Repartant des besoins des enfants en attente de famille, respectueuse des différentes sensibilités des familles qui composent la fédération, EFA considère qu’il n’est pas possible de réduire ce débat de société complexe à une revendication d’adultes, ni à la défense d’un schéma familial unique. La réflexion doit porter sur un certain nombre de points qui, aujourd’hui, dans un climat très passionnel, sont trop souvent laissés de côté :

  • la possibilité d’élaborer et de mener à terme un projet transparent,
  • la nécessité d’une information réaliste,
  • l’intégration dans les formations des professionnels d’une information sur les différents schémas familiaux qui seraient reconnus par la loi, de leurs spécificités (risques et ouvertures possibles) en matière d’accueil d’un enfant,
  • les risques de discrimination,
  • la mise en adéquation des projets avec les besoins des enfants adoptables, en France et à l’étranger.
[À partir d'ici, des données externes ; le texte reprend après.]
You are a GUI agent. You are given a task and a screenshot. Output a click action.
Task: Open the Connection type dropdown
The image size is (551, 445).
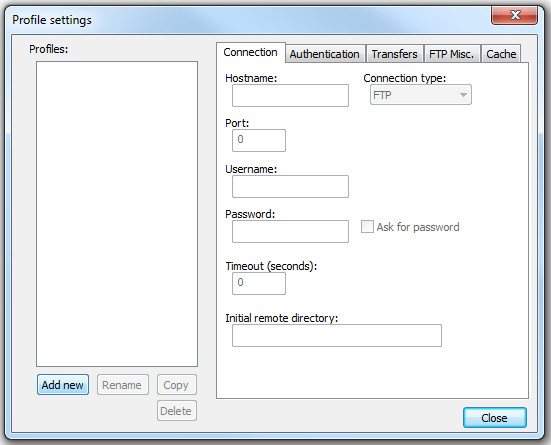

Tout cela passe par une politique gouvernementale volontariste, avec une amélioration de la préparation et de l’accompagnement de toutes les familles adoptives, avant et après l’arrivée de l’enfant. Il est urgent d’adapter le système français de l’adoption à l’évolution du profil des enfants confiés en France et à l’étranger ainsi qu’aux exigences des pays d’origine, afin de rechercher pour eux les familles dont ils ont besoin et de pouvoir accompagner toutes les familles.